The U.S. Treasury has summarized what FATCA does as a policy and how it generally functions:
- FATCA seeks to obtain information on accounts held by U.S. taxpayers in other countries. It generally requires U.S. financial institutions to withhold a portion of certain payments made to certain foreign financial institutions (FFIs) that do not agree to identify and report information on U.S. account holders.

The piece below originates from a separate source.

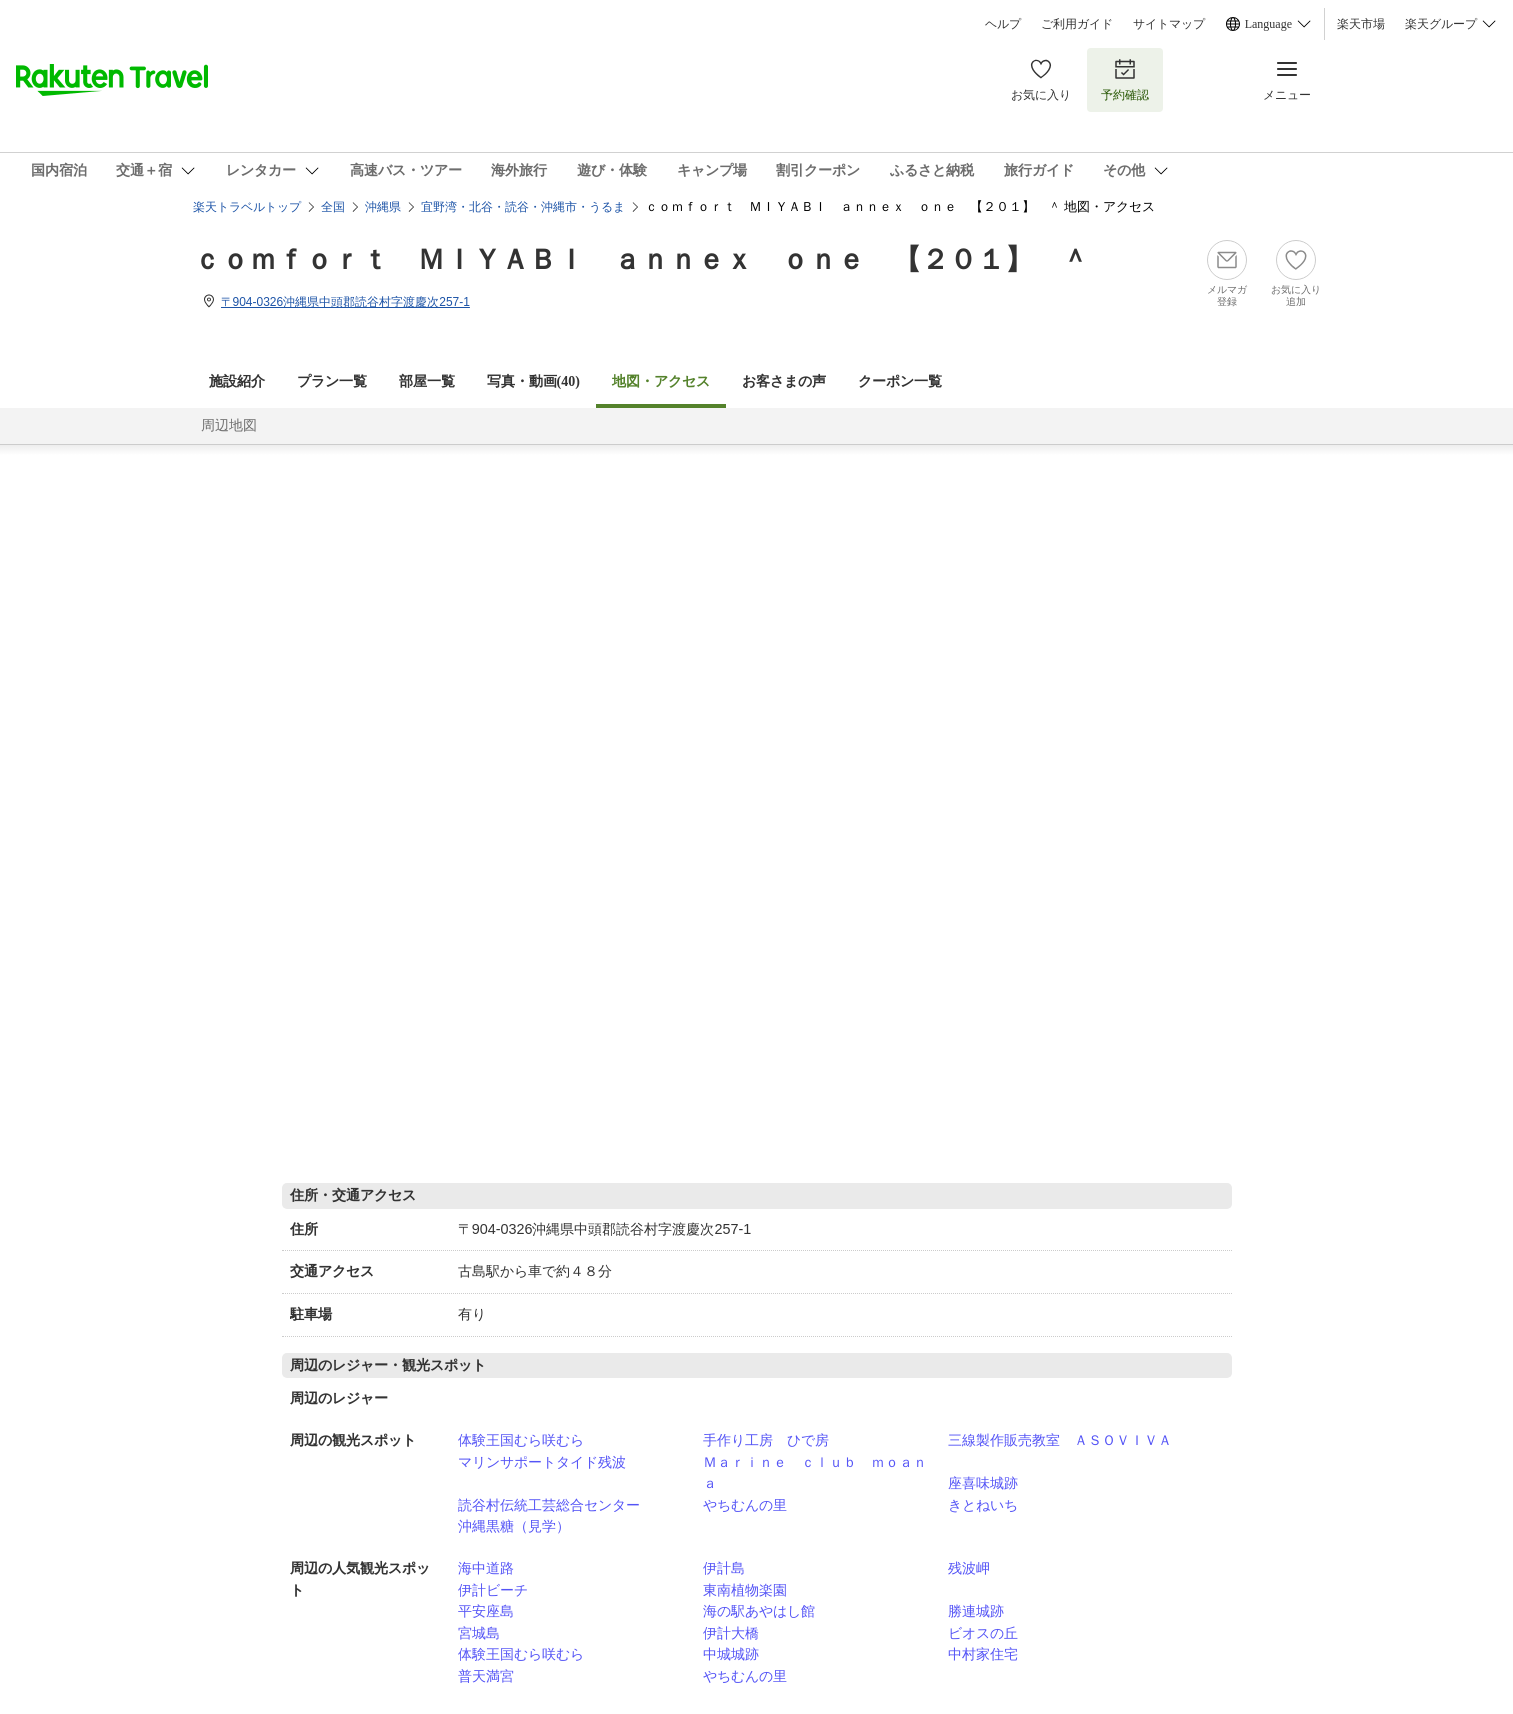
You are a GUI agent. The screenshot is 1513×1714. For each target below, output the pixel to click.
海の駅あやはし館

This withholding regime acts as a backstop to the main focus of FATCA, which is to obtain the information about accounts held by U.S. persons and by certain foreign entities with substantial U.S. owners that is needed to detect and deter offshore tax evasion.
The details and complexity of FATCA are mind-numbing, including the hundreds of pages of regulations, which can be accessed at the IRS website here.
One practical problem that a USC or LPR (some LPRs) living overseas will have when they attempt to open an account, is that they will be required to provide a U.S. taxpayer identification number (“TIN”).
Of course, a USC who has spent virtually none of their lives living in the U.S., will typically have no TIN. Herein lies the Catch 22. The bank will ask the USC who wishes to open a new account to provide them with a completed IRS Form W-9, supplying the TIN of the USC or LPR.
Moreover, a U.S. citizen (e.g., someone who was born in the U.S. or obtained it through a U.S. citizen parent – via derivative citizenship) has no choice but to obtain a U.S. Social Security Number (“SSN”) as their TIN, in accordance with U.S. tax law.
Herein lies another Catch 22 (within a Catch 22); since someone who has lived virtually all (or all) of their lives outside the U.S. will almost certainly have no SSN. The process of obtaining a SSN for someone living outside the U.S. is particularly complex and will be left for another post.
March 11, 2015 at 9:36 am
This duality of compliance seems crazy. If I as a full time resident overseas, am already required to report Form 8938 and FBAR depending on thresholds. Why do I need to do this, if the foreign bank is now required to ask for my SSN? If the bank reports it, why do I need to FBAR and 8938 anymore? Also, the rights to privacy act require that the SSN NOT be required to give out. I would prefer not to give my critical SSN to protect ID thief. Why can they just use my passport number and my name and then report to US? If the purpose behind this is truly to prevent those making interest overseas, and not reporting it, then just have the bank report the interest. Why all these reporting thresholds, when the purpose is to know the interest not claimed? Or is it. My biggest concerns are meaningless/redundant paper work, and revealing my SSN to a potentially insecure country.